PROVIDED DATA.
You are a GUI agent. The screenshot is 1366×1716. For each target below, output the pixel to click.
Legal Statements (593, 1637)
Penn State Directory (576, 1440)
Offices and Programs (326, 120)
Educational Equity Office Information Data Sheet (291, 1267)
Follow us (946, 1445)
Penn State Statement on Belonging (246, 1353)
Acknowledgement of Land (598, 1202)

ASSIGNMENT. Extract each line of the listing above, copying it word for word.

SOLUTION FOR THIS PROBLEM.
You are a GUI agent. The screenshot is 1366×1716. For each target below, output the pixel to click.
Legal Statements (593, 1637)
Penn State Directory (576, 1440)
Offices and Programs (326, 120)
Educational Equity Office Information Data Sheet (291, 1267)
Follow us (946, 1445)
Penn State Statement on Belonging (246, 1353)
Acknowledgement of Land (598, 1202)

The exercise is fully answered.